For years, international brands registered in China had to deal with “similar” brands of local products, listed under a related but different category, making it almost impossible to fight in the Chinese court system. But a recent ruling of the Supreme Court determined that if there is the likelihood of confusion, the registration of the disputed trademark should not be valid.


To determine if there is the likelihood of confusion, factors such as the similarity of trademark signs, the similarity of goods, the distinctiveness and reputation of the cited trademark, the attention of the relevant public, the subjective intention of the trademark applicant and the evidence of actual confusion should be considered.


According to the China Trademark Law, where a trademark applied for registration is identical with or similar to a trademark already registered or preliminarily approved by others for the same or similar goods, it shall be rejected.


It is important to establish if the goods or services filed by a later trademark are identical or similar to the goods or services of the prior trademark. The Official Classification of Similar Goods and Services adopted by the China Trademark Office is the basic criteria for the examiners to apply in their work of trademark examination.

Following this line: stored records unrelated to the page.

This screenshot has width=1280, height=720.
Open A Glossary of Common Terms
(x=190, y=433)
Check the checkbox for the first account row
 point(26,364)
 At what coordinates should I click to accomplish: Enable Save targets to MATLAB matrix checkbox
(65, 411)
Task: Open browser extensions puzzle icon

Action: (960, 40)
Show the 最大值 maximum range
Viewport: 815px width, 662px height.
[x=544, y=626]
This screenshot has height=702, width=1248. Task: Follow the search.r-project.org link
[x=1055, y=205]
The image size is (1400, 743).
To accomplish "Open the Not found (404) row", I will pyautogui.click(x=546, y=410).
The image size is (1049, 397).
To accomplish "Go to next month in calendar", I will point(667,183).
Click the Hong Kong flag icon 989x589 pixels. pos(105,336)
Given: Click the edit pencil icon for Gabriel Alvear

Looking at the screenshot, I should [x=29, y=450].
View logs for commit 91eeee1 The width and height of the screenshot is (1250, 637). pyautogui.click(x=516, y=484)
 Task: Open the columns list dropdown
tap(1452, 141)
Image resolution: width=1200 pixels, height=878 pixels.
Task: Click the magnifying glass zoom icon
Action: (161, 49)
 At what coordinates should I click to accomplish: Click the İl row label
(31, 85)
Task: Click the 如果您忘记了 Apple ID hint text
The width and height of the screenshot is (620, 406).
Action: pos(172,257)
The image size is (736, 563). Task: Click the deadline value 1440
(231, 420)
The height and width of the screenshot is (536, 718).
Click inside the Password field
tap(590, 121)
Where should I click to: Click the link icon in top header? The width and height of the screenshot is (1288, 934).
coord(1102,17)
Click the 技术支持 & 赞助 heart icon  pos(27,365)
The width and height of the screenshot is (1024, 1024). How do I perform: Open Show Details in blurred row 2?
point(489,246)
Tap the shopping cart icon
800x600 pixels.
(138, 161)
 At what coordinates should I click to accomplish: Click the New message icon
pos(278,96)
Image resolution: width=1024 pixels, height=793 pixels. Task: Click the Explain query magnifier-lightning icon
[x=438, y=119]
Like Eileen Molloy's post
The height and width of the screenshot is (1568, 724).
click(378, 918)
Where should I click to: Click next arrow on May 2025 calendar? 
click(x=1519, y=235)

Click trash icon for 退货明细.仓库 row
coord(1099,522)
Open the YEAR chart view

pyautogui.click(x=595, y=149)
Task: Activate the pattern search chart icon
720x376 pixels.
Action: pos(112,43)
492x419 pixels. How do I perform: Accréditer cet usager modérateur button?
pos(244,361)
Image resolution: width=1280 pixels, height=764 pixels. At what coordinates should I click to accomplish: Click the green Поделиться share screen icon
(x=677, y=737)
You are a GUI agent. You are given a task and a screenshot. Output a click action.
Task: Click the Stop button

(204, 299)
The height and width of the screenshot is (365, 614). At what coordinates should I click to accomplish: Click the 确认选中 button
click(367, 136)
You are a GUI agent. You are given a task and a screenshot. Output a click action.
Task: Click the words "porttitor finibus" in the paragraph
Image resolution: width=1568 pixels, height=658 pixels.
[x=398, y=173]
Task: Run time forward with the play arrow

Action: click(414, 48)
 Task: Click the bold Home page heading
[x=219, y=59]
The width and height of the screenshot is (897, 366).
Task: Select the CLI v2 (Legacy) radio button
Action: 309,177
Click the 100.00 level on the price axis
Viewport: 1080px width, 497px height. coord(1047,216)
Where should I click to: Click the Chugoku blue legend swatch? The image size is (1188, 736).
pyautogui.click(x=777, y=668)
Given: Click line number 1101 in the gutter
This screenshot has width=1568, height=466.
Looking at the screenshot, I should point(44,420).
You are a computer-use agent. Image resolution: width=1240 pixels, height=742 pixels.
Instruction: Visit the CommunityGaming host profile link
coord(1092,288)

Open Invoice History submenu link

In general, the courts pay more attention to the reality of the market, focusing on the analysis and comparison of the physical and social attributes of the goods or services themselves.


However, the Official Classification of Similar Goods and Services is the basic standard to apply.

The determination of similar goods or services is essentially a legal issue to define the scope of protection of trademark right. To do so, one must consider the distinctiveness of the trademark claimed to be protected, whether it has been used and has a certain market popularity, and whether the applicant of disputed trademark has the intention of unfair competition.


There are certain circumstances where the general rule does not apply. A famous trademark can obtain cross-class protection on non-identical and dissimilar goods, while a registered regular trademark can only obtain protection on its registered goods/service.


This goes as well for goods that are considered similar, though they belong to different classes or subclasses, and are not considered similar goods per the general rule, the trademarks involved are usually highly similar, and the disputed trademark is a close imitation or even a copy of the cited trademark, and the goods themselves are also closely relevant.


The relevance of goods is usually defined in each case under special scenario, viewing the relevance or overlapping in terms of uses, functions, and sales channels, among other.

Being copied is a real problem in China. It is extremely frustrating to see a copy of your product in the market. The Chinese paradox could be described as follow: The fast development of intellectual property law offers legal protections, but a high level of counterfeiting and piracy activities is still prevalent.


For this reason, many businesses are reluctant to face the potential infringement of IP rights and dilution of their brands by expanding into China. In a country where counterfeit, fake brands and fake products are proliferating, startups and foreign businesses will have to invest in risk management measures and trademark protection to operate in the best conditions possible.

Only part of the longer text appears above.